Im trying to make a xhtml file parser with regular expressions. I want it to find tags and store them. for example :
<html>
<head>
<title>example</title>
</head>
<body>
<p>para</p>
<hr />
<p>para2</p>
</body>
</html>
The application should return:
<html>:1
<head>:1
<title>:1
</title>:1
</head>:1
<body>:1
<p>:2
</p>:2
<hr />:1
</body>:1
</html>:1
After I'll make it group together starting and ending tags (<head> ,</head>)
and make it recognize that something isn't a tag if a ! follows the <
(<!-- --> and <!DOCTYPE html...) and to skip between <script> and </script>
since there would be no tags, and there might be confusion with java/vb script > sign and < sign etc. I'll also change it so that it shows only < tagname > and no attributes.

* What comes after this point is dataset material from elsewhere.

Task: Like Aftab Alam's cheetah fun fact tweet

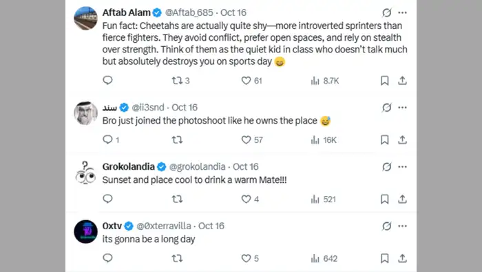Action: click(x=251, y=81)
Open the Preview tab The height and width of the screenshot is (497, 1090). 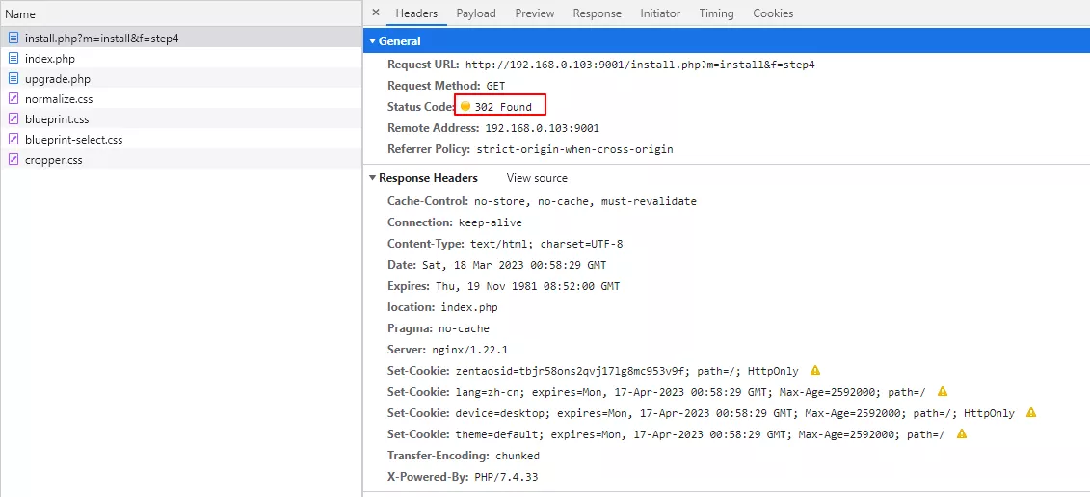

But for now, I just want to get it started. Here is my code so far. I need help where it says so in the comments:
/**
* This class parses xhtml files - 05/22/08
* and returns each unique tag
* type and the quantity of it
* using java.util.regex package.
*/
import java.util.regex.Pattern;
import java.util.regex.Matcher;
public class XCheck1 { // simple driver class to be improved later.
public static void main() {
XC_Model model = new XC_Model();
model.run();
}
}
class XC_Model {
private String[] tags; // array to store the tags
private int[] tagCounts; // each item in tags has the same index item in counts that stores
private String cmatch; // cmatch = current match // ^ how many of that tag there are.
private boolean found; // if another of the same type of tag is found in the array
private int top;
public XC_Model() { // paramless constructor initializes fields
tags = new String[500]; // I'll deal with more then 500 tags later
tagCounts = new String[500]; // see above^
cmatch = "";
top = 0;
}
public String getData() { // I'll change this after, for now it can parse Strings of "XHTML"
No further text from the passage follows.